To ask the Secretary of State for Defence what measures have been taken by British forces in Iraq to remove and make safe (a) unexploded cluster bomblets, (b) landmines and (c) depleted uranium. 
Providing a safe, secure and risk free environment for the Iraqi people is a key aspect of restoration activity for the Coalition. When any unexploded munitions—including cluster bomblets and mines—are discovered, United Kingdom and other Coalition forces mark the site and inform those in the vicinity. Their normal practice is then to destroy the munitions in situ. Those that present the greatest threat to human life and coalition operations are destroyed first.Increasing amounts of independent research by eminent scientists within groups such as the Royal Society Depleted Uranium Working Group and the United Nations Environment Programme support the view that DU levels will only necessitate precautions to prevent or reduce possible intakes in highly localised areas. As many defeated tanks as possible within the British area of operations are being cordoned off and kept undisturbed, awaiting scientific examination.In support of the United Nations Environment Programme environmental survey of Iraq, the Ministry of Defence has released information on DU used by UK Forces in the Iraq conflict and will be making available details of where that usage occurred.
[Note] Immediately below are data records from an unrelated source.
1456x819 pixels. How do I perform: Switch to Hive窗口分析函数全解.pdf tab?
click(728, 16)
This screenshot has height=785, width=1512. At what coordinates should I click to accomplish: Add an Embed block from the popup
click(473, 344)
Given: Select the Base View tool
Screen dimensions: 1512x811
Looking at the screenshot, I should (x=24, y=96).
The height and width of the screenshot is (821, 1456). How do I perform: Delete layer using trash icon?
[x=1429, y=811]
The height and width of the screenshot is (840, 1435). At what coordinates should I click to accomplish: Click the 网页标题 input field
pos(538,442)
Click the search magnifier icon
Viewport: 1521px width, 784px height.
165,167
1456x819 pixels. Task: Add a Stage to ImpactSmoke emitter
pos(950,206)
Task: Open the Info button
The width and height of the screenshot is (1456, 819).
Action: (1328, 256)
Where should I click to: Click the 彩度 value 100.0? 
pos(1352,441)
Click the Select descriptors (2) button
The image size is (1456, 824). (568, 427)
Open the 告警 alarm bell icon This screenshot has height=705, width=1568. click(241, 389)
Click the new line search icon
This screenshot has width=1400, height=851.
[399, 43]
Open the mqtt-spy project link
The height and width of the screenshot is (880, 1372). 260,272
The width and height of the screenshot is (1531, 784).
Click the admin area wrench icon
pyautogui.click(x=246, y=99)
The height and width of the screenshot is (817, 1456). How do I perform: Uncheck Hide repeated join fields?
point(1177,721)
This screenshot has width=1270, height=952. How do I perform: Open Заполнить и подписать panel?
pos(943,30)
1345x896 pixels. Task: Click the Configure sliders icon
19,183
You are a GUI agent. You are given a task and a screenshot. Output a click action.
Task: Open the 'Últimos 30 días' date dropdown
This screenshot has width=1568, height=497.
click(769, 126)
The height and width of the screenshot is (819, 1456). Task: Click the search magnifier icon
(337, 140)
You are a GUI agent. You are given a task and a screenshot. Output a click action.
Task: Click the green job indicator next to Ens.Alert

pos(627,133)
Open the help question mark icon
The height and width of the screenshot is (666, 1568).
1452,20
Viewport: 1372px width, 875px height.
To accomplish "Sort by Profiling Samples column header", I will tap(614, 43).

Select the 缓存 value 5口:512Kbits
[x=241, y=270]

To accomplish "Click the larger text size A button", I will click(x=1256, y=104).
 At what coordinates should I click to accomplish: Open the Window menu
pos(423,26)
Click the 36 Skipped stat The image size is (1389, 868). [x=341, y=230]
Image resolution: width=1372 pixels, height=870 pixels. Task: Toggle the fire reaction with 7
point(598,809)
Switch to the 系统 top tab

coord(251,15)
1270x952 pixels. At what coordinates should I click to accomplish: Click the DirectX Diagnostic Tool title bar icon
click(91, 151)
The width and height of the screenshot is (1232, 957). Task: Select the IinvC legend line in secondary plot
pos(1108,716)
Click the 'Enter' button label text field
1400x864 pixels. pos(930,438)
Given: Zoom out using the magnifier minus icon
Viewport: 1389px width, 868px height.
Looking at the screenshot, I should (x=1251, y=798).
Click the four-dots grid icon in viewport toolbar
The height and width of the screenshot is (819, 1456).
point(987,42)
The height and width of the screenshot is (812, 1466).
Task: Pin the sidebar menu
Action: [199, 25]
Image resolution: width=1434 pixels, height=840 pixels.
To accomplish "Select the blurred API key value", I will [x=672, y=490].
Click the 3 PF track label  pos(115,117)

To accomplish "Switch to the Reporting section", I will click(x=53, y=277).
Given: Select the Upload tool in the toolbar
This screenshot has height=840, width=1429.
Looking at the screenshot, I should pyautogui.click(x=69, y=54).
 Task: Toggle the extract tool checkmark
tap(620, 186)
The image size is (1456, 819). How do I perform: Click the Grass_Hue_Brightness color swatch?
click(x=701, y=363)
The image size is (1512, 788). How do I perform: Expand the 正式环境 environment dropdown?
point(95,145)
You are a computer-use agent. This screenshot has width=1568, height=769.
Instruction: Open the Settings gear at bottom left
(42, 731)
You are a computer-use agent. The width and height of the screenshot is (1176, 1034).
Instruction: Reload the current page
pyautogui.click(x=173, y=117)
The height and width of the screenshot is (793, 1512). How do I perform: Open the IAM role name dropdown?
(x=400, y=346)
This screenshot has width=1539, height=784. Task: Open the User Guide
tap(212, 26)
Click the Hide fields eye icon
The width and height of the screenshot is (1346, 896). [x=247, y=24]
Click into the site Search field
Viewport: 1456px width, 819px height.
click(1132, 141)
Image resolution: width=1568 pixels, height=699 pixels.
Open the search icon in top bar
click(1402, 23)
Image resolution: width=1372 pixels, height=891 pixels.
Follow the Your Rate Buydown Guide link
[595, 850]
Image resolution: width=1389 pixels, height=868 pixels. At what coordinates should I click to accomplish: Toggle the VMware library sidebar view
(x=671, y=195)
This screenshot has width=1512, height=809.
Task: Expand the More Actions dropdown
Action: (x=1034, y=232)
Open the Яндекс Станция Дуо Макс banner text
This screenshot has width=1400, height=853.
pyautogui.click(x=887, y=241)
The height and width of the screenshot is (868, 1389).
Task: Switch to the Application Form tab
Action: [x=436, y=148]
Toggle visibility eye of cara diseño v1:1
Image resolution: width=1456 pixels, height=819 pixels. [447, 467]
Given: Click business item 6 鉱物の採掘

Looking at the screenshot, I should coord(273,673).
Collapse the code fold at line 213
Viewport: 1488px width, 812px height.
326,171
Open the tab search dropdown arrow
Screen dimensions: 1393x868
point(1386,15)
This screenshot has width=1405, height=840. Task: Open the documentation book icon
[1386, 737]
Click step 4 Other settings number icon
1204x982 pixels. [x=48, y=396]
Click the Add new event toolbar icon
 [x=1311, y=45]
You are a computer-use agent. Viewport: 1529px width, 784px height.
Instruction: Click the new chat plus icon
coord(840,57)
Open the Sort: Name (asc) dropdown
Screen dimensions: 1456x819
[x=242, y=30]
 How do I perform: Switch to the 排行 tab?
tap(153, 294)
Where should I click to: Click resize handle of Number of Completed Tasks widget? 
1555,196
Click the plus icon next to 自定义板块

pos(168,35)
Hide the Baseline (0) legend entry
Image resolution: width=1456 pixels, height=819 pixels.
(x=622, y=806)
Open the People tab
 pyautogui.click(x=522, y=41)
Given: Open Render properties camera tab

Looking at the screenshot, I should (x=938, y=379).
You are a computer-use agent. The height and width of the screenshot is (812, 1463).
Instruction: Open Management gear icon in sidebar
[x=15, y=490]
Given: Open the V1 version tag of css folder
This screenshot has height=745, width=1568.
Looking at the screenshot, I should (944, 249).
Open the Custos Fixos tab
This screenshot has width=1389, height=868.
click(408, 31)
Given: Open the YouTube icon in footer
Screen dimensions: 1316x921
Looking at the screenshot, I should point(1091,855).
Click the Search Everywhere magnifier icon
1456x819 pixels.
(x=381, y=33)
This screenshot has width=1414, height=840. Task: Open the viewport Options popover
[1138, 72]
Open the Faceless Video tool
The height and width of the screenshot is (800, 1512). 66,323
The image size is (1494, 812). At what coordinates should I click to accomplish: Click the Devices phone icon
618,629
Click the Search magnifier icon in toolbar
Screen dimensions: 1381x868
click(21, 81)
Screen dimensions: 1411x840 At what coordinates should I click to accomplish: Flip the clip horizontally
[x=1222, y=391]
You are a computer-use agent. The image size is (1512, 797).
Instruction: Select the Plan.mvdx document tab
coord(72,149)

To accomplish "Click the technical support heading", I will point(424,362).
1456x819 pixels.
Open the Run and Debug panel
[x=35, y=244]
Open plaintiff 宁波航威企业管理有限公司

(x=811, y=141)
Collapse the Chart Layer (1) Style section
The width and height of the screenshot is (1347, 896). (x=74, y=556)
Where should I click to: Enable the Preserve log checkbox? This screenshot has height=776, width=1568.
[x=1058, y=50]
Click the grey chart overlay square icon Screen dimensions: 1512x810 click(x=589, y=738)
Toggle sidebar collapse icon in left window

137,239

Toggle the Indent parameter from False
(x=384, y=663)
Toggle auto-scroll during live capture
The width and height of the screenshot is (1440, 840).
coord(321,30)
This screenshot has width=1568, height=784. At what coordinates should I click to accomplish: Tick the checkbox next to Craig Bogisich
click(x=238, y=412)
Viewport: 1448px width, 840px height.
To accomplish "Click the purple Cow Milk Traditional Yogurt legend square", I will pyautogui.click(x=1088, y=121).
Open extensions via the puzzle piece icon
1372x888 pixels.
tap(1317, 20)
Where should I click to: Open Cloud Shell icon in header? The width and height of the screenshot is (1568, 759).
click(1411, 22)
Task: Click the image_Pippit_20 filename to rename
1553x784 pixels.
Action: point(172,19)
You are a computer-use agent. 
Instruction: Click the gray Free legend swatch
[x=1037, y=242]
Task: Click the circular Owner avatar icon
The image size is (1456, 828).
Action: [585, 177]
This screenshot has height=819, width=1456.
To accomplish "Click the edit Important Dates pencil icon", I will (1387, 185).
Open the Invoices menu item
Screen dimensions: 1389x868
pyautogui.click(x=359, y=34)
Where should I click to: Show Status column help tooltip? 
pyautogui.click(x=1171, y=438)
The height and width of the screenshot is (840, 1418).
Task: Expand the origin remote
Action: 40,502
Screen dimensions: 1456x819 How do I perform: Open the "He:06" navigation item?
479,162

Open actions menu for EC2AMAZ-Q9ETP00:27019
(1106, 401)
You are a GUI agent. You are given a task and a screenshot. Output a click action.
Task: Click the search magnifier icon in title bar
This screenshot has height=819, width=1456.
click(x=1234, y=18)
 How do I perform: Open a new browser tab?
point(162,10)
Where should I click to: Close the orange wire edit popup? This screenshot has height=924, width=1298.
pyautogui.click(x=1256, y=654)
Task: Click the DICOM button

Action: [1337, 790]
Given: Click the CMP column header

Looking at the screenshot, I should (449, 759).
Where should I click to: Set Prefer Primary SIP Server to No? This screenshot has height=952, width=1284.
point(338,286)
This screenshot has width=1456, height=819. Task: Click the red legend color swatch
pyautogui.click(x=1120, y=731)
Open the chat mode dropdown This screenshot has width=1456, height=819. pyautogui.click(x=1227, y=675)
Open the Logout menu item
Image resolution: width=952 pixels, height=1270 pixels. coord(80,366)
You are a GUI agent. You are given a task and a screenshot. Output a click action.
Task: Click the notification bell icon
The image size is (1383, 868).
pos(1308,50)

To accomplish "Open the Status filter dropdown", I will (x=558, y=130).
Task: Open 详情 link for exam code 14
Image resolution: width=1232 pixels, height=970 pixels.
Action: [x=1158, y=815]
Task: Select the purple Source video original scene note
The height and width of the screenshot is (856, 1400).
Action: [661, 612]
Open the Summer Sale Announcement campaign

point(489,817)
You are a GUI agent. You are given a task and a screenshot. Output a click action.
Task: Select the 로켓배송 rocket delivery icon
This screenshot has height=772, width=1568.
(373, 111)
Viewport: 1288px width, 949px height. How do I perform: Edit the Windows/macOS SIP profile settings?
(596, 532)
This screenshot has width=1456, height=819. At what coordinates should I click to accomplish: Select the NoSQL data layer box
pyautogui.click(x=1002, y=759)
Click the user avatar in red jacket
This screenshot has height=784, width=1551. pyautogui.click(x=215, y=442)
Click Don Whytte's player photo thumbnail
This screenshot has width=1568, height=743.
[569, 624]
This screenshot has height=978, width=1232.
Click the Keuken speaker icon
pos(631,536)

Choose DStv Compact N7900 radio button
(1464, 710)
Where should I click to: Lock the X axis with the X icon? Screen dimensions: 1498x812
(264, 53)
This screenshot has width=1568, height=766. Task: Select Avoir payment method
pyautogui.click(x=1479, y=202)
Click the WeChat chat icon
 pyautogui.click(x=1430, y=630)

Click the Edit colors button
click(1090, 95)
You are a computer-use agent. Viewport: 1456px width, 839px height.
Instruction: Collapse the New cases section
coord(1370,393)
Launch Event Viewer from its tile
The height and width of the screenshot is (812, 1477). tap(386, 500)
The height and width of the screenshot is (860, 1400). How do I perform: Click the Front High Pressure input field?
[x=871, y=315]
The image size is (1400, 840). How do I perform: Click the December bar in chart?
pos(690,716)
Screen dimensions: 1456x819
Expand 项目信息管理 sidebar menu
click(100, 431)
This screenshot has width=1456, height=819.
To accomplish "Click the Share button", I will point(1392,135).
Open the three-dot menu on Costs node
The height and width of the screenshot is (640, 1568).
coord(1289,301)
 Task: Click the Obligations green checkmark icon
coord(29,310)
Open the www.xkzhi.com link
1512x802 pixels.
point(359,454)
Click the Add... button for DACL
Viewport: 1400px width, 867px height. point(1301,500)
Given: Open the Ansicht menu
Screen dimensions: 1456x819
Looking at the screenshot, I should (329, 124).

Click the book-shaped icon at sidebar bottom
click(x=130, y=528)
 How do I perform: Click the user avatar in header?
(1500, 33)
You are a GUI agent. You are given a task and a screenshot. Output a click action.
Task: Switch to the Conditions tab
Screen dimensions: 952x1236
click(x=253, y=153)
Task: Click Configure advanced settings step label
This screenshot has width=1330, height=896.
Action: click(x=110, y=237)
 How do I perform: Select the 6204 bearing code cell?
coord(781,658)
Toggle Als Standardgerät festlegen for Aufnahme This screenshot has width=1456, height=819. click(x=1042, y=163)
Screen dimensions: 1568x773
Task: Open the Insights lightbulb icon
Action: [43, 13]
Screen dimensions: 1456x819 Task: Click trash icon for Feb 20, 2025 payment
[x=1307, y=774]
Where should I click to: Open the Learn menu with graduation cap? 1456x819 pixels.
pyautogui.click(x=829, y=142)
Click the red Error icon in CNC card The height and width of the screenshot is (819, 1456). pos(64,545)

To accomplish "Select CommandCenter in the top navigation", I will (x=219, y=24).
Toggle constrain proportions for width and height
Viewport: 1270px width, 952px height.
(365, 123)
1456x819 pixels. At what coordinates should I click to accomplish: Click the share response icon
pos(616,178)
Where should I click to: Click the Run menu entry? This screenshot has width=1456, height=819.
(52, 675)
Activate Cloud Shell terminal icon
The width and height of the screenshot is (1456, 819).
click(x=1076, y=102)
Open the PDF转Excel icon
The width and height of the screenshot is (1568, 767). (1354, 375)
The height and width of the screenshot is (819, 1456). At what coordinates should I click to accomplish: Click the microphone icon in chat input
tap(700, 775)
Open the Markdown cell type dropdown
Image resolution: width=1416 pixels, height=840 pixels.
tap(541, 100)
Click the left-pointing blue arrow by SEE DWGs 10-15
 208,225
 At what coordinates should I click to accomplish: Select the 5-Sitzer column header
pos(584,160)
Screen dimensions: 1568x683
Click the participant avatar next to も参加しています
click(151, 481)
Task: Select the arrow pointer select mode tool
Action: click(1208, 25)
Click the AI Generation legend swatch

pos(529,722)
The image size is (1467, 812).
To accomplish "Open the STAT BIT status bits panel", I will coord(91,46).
The UK Government will be considering carefully any scientific data which may emerge concerning environmental issues in Iraq.
To ask the Secretary of State for Defence when he will announce plans for a march past or other event of the UK Armed Forces to mark the role of the UK Armed Forces in the recent conflict in Iraq. 
I refer the hon Member to the answer my right hon. Friend the Minister of State for the Armed Forces gave on 6 May 2003, Official Report, column 573W, to the hon. Member for Romford (Mr. Rosindell).